A debut novel about the intimacy of physical competition: An unexpected tragedy at a community pool. A family's unrelenting expectation of victory. The desire to gain or lose control; to make time speed up or stop; to be frighteningly, undeniably good at something. Each of the eight teenage girl boxers in this blistering debut novel has her own reasons for the sacrifices she has made to come to Reno, Nevada, to compete to be named the best in the country. Through a series of face-offs that are raw, ecstatic, and punctuated by flashes of humor and tenderness, prizewinning writer Rita Bullwinkel animates the competitors' pasts and futures as they summon the emotion, imagination, and force of will required to win.
It takes focus and discipline and a certain single-mindedness to become a good prize fighter. It takes those same qualities to write a book as fresh and strong and sinuous as Headshot ... Make room, American fiction, for a meaningful new voice ... To remark that Bullwinkel is observant about Reno and its casinos would be an understatement ... There is no whimsy in Headshot. Instead, there is astringency ... The impact of this novel, though, lasts a long time, like a sharp fist to your shoulder. It is so enveloping to read that you feel, at times, that you are writing it in your own mind.
Like a fighter with excellent footwork — it has a sturdy base yet moves quickly ... Her prose, meanwhile, is aptly crisp and, at times, beguilingly strange ... Dazzlingly unusual.

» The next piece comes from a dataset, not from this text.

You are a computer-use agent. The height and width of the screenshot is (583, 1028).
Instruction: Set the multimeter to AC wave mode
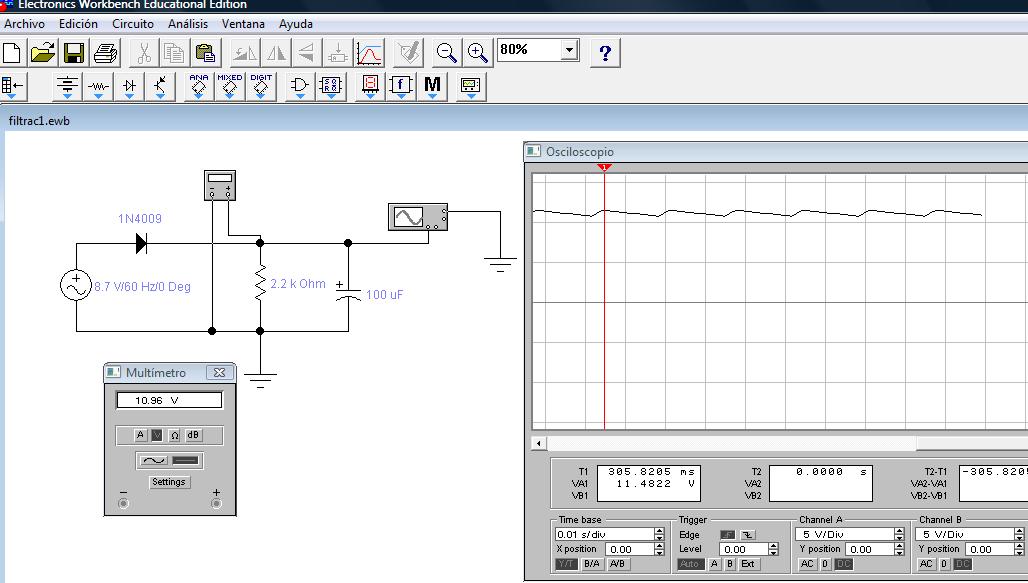tap(153, 461)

Bullwinkel’s conceit could’ve leant itself to oversimple takeaways: to meditations on, or sendups of, the bootstraps myth; to meditations on, or sendups of, girl bosses. The omniscient narrator does sometimes zoom out to make sharp, anthropological comments about the coaches’ less-than-noble motivations ... But these moments...aren’t usually didactic or heavy-handed. Instead, these ideas are made particular with metaphor and strange details, which expand time poetically in each scene ... This movement between graceful meditation and descriptions of fighting allows for both a dignified and a critical treatment of boxing.